_AIM OF THE EXERCISE_
Find the word "dimensions" in the listing, and copy out each line where it turns up.

_MATERIAL FOR THIS TASK_

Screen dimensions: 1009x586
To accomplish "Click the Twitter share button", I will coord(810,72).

--

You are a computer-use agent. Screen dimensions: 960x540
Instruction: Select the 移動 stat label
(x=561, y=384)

--

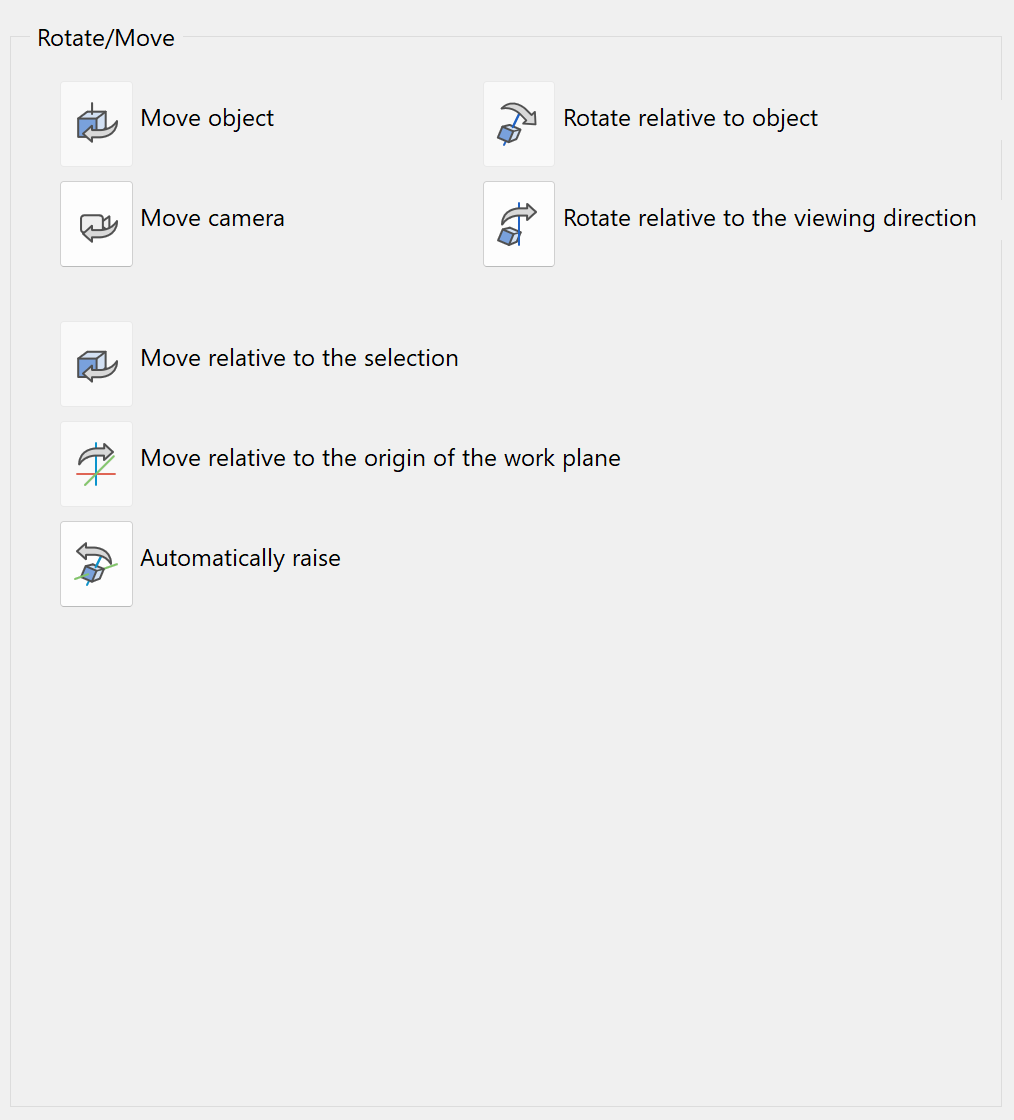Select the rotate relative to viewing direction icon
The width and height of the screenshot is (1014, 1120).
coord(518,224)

_WRITTEN REPLY_
Screen dimensions: 1009x586
You are a computer-use agent. Screen dimensions: 960x540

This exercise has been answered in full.